Government agencies provide about 75 percent of RefugeeOne's $2.5 million budget, with the rest coming from private donations. RefugeeOne is one of many area nonprofits to receive financial support from Chicago Tribune Holiday Giving, a campaign of Chicago Tribune Charities, a McCormick Foundation Fund.
The agency gets a one-time payment of $1,850 per refugee from the federal government, which is typically used up just setting up an apartment, Wangerin said.

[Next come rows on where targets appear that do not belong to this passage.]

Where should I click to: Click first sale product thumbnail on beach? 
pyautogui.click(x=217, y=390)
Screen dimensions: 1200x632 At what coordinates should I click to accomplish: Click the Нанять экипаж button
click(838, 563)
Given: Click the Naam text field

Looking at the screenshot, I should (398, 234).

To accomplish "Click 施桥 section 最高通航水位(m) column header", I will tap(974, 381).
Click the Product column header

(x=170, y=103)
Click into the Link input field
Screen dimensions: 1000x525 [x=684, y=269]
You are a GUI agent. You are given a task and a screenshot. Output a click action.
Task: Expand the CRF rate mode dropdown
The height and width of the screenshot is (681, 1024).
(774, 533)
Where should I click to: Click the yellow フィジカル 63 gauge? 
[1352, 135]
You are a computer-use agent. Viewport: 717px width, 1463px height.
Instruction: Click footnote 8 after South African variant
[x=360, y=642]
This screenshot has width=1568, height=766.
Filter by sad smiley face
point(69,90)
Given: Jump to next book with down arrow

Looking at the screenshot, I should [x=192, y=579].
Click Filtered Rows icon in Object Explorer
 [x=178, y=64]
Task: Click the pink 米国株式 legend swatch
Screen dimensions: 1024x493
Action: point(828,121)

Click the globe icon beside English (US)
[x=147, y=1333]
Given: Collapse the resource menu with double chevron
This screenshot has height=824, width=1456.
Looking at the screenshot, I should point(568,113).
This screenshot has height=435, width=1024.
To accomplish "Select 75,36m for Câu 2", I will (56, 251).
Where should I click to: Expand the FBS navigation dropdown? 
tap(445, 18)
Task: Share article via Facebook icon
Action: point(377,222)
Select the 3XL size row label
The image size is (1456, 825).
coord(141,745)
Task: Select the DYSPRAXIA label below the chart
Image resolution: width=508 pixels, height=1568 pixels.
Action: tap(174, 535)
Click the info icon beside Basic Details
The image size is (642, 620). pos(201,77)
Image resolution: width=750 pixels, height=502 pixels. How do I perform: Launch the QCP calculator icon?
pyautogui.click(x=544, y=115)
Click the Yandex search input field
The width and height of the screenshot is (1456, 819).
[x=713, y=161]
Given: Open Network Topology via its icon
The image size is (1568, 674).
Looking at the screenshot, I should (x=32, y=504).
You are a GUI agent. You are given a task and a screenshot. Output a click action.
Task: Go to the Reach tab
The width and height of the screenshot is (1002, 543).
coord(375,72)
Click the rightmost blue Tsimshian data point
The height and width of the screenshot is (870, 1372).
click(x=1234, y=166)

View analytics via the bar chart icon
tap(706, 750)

Gentrification in North Side neighborhoods where cheap apartments were once abundant has made it more difficult, he said.
Refugees apply for the same public aid available to Illinois residents, which expires after eight months, so the pressure is on to quickly find work, an obvious difficulty in today's job market.
"(We make it work) by hook or by crook with chewing gum and baling wire," Wangerin said.
Though some refugees arrive with an overly sunny view of America's job market, Pau, who spent several years in Malaysia applying for asylum, quickly learned differently.
"The United States is very different from Malaysia or Burma to get a job," he said. "So when I saw that point, I tried to improve my English faster."
Pau now plans to begin studying to earn a truck driver's license and hopes that his wife and 7-year-old daughter will be able to join him in Chicago, perhaps even next year.
"I'm very excited to get a job that I love," he said. "I gave thanks to God."